The Times has become noticeably hysterical about illegal immigration since Carlos Slim came on board. In 1997—the pre-Slim days—the Times had editorialized: “Fighting illegal immigration is a difficult and important job. But Congress should do it in a way that will deter illegal entry at the border.”39 Another editorial that year complained that the Immigration and Naturalization Service had “done a poor job of keeping out illegal aliens, deporting criminals [and] processing requests for asylum.” This wasn’t even Bush-bashing—Clinton was president!

Post-Slim, the Times tends more toward deranged hectoring in favor of illegal immigration. In the Times’ 2014 “Go Big” editorial—the one insisting that Obama grant permanent residence to illegal immigrants streaming across the border—the Times sniped: “Republicans will howl over Mr. Obama’s solo actions. Let them.”

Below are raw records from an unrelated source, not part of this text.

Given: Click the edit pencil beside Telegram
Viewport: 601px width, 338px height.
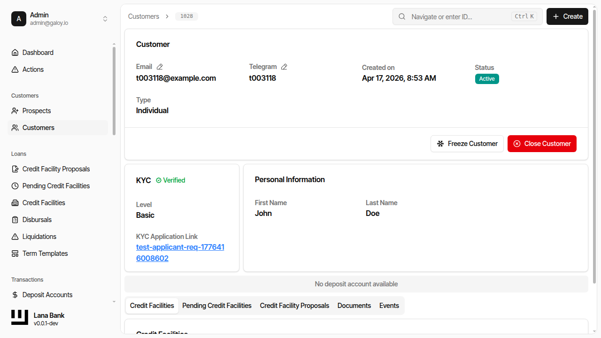Looking at the screenshot, I should point(284,67).
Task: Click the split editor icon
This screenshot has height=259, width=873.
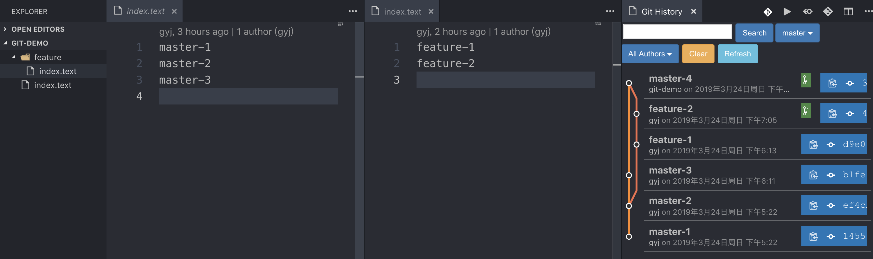Action: pyautogui.click(x=848, y=12)
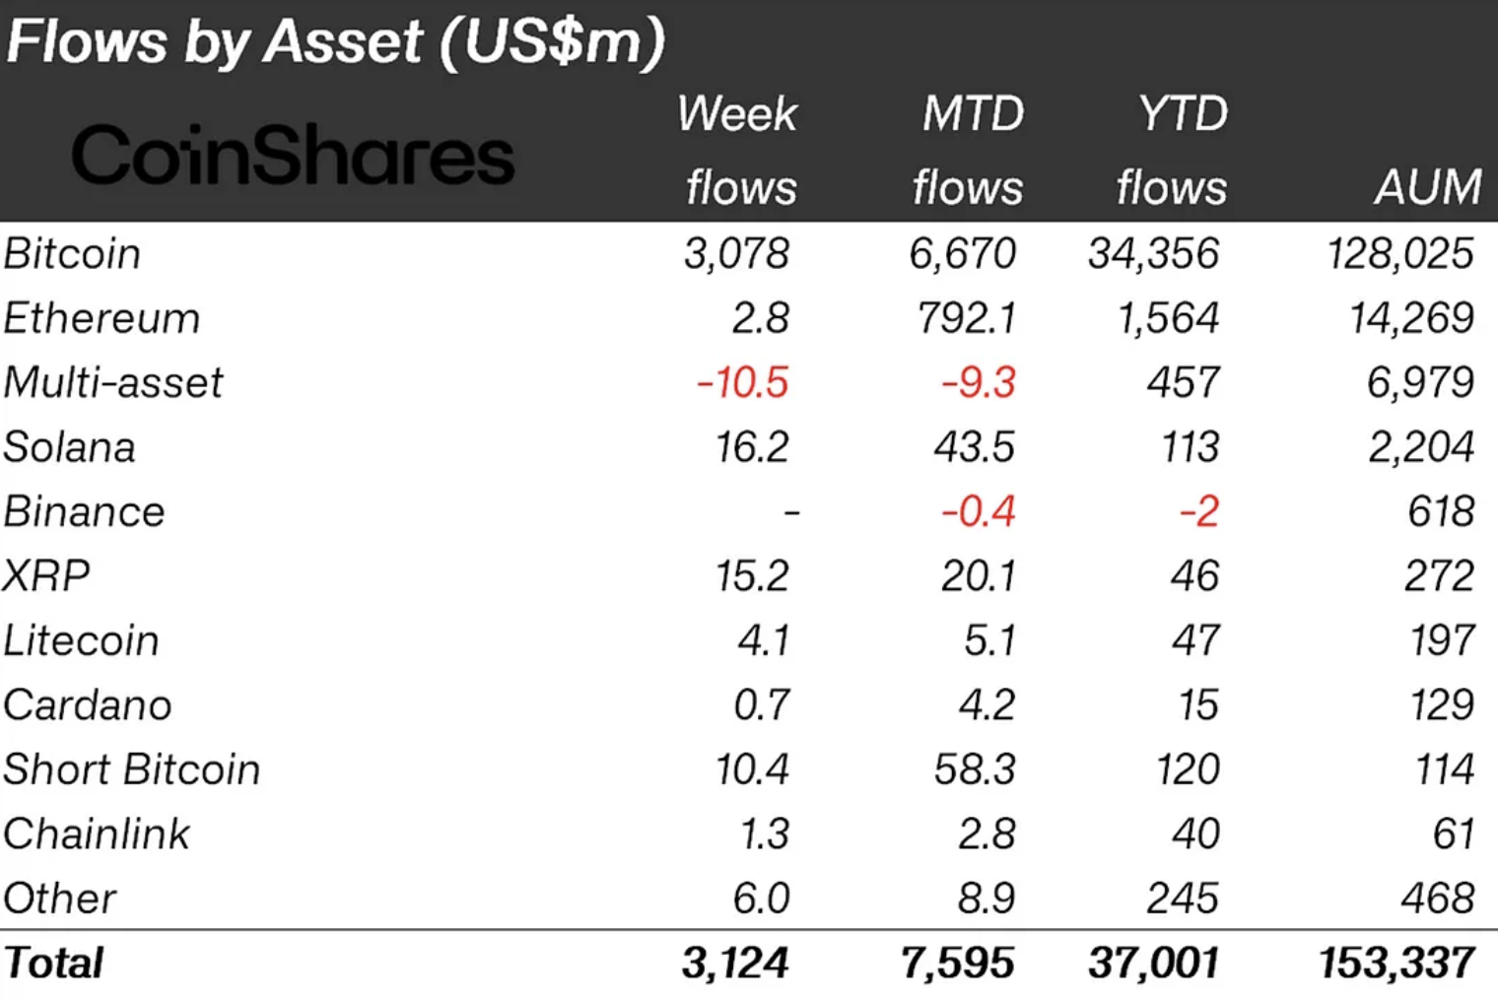This screenshot has height=1001, width=1498.
Task: Select the Litecoin row label
Action: click(81, 640)
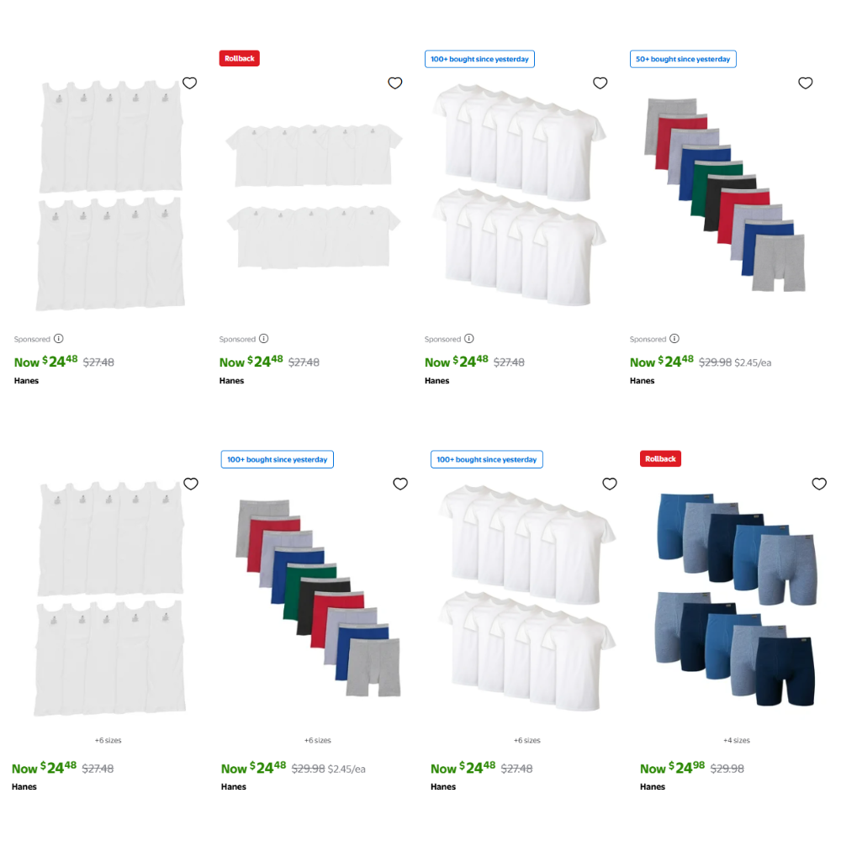Favorite the first-row white tank tops pack
The height and width of the screenshot is (841, 841).
(x=189, y=83)
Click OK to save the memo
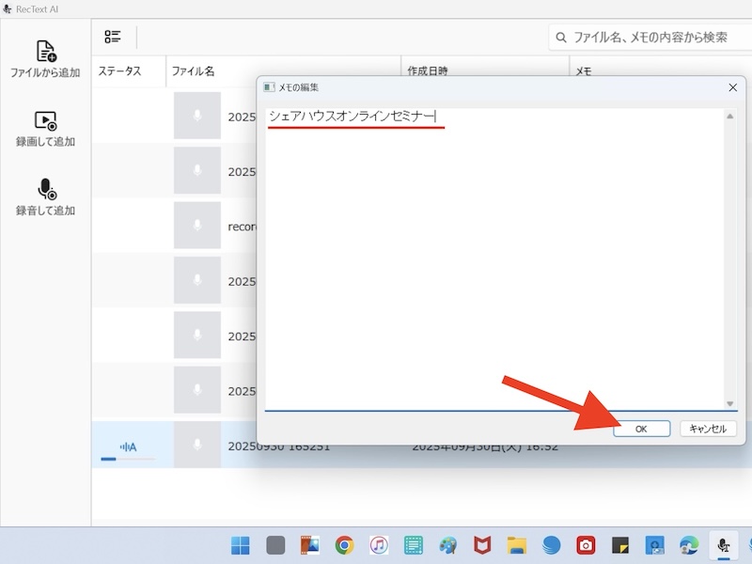 click(641, 429)
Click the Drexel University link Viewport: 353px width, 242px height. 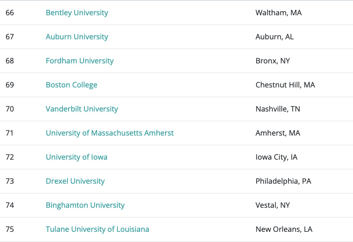coord(75,181)
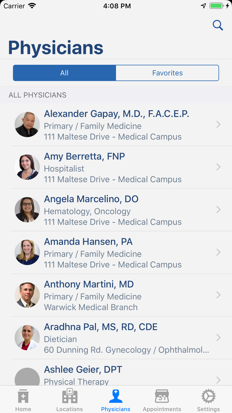This screenshot has height=413, width=232.
Task: Tap Alexander Gapay's profile photo
Action: coord(27,124)
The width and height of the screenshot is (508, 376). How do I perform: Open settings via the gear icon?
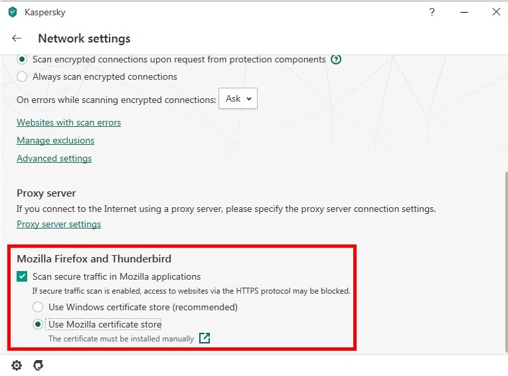click(x=17, y=365)
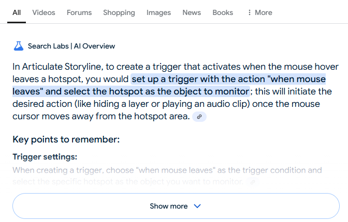
Task: Expand the More search filters menu
Action: pos(259,12)

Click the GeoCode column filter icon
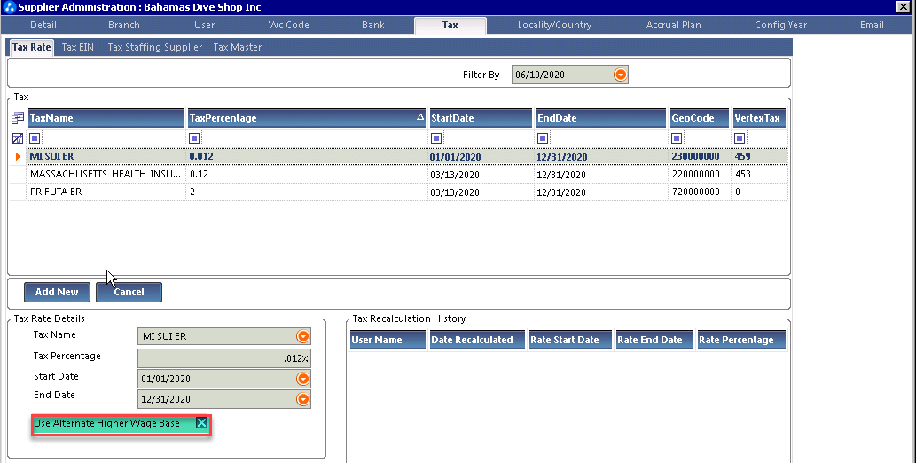point(677,138)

The Times should never stop hearing about Carlos Slim. By all the rules of the Left, you’re not supposed to trust someone beholden to a rich man, especially one with a specific interest in public policy. If Slim had saved any company in the world other than the New York Times, his sleazy insider deals and business model based on mass illegal immigration to the United States would absolutely be a problem. But you forgot something—we’re the New York Times! We’re the good guys. You’re not factoring that in.